- Specialty: Urology

= Inguinal orchiectomy =

Surgical procedure to remove a testicle

Inguinal orchiectomy (also named orchidectomy) is a specific method of orchiectomy whereby one or both testicles and the full spermatic cord are surgically removed through an incision in the lower lateral abdomen (the "inguinal region"). The procedure is generally performed by a urologist, typically if testicular cancer is suspected. Often it is performed as same-day surgery, with the patient returning home within hours of the procedure. Some patients elect to have a prosthetic testicle inserted into their scrotum. Depending on whether or not a prosthetic testicle is put in place of the original one, operating times run on average from three to six hours.

A 4–6 cm incision is made above the pubic bone on the side corresponding to the testicle to be removed. This incision runs obliquely midway between the pubic tubercle and the anterior superior iliac spine. The incision is extended down through the fat until the external oblique fascia is encountered. It is incised along its fibres and the spermatic cord is identified and isolated. From there, the testicle is pulled into the field through the inguinal canal. The spermatic cord is clamped off in two places and cut between the clamps. Long permanent sutures, usually silk or polypropylene, are left on the stump of the spermatic cord as a marker in case it needs to be removed in the future during a retroperitoneal lymph node dissection (RPLND).

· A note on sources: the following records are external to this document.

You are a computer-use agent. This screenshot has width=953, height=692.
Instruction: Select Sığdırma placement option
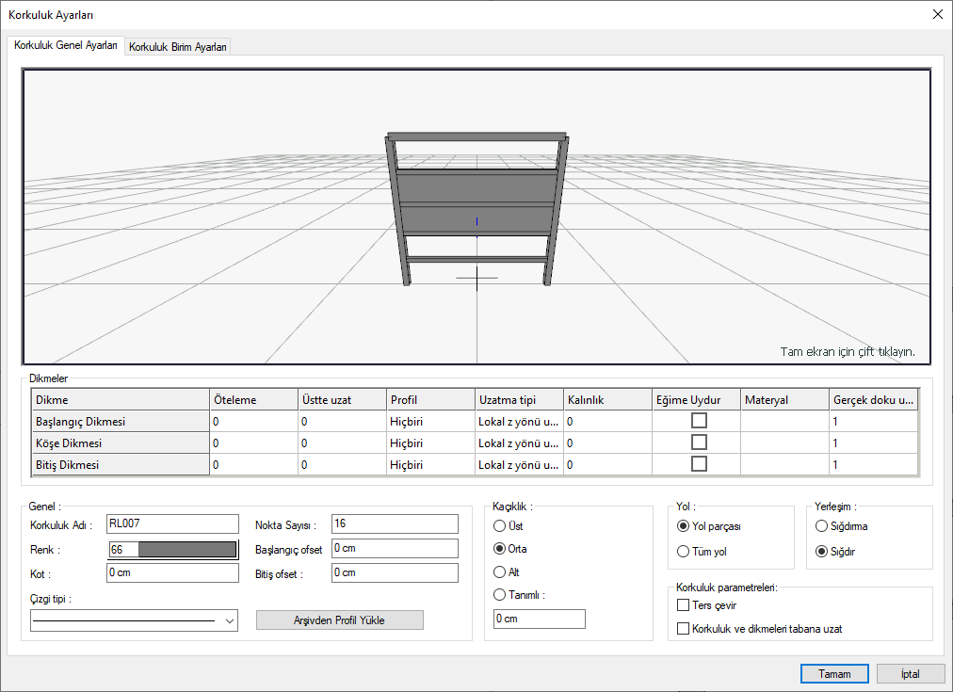(822, 526)
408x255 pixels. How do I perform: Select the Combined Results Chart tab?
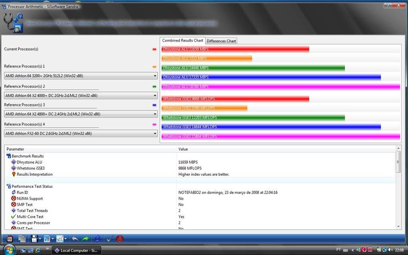[x=182, y=41]
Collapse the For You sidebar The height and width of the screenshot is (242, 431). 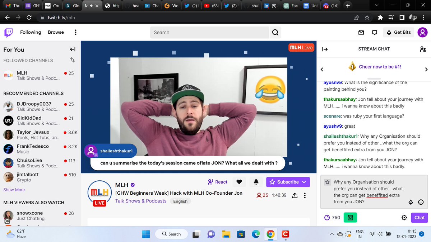[72, 49]
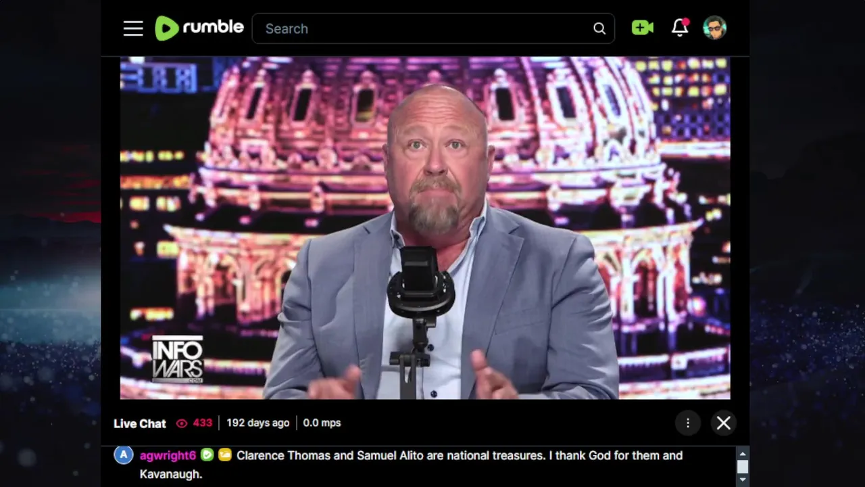Go to Rumble home via logo

pyautogui.click(x=199, y=28)
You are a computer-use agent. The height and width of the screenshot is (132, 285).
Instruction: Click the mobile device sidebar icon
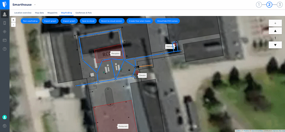coord(4,23)

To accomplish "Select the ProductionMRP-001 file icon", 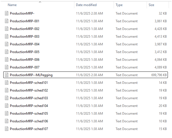I will click(x=7, y=21).
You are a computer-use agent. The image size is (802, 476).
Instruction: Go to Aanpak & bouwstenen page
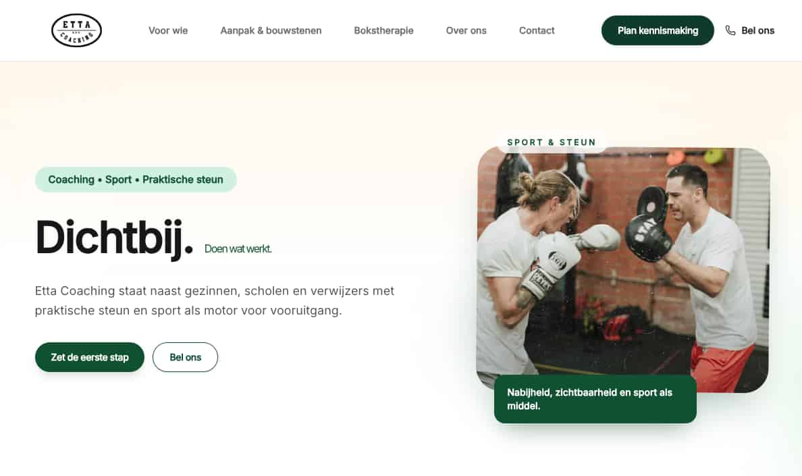(271, 30)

The inguinal orchiectomy is a necessary procedure if testicular cancer is suspected. While it is possible to remove a testicle through an incision in the scrotum, this is not done when cancer is suspected because it disrupts the natural lymphatic drainage patterns. Testicular cancer usually spreads into the lymph nodes inside the abdomen in a predictable manner. Cutting the skin in the scrotum may disrupt this and cancer may spread to the inguinal lymph nodes, making surveillance and subsequent operations more difficult.

Complications from this procedure include bleeding and infection. The ilioinguinal nerve which runs anterior to the spermatic cord may be damaged during the operation and cause numbness over the inner thigh or chronic groin and scrotal pain. Other symptoms also include intermittent and chronic back pain and sudden loss of mobility in the lower back.

If the orchiectomy is performed to diagnose cancer, the testicle and spermatic cord are then sent to a pathologist to determine the makeup of the tumor, and the extent of spread within the testicle and cord.
The pathology report, along with pre-surgical imaging studies and tumor markers, will determine the course of treatment.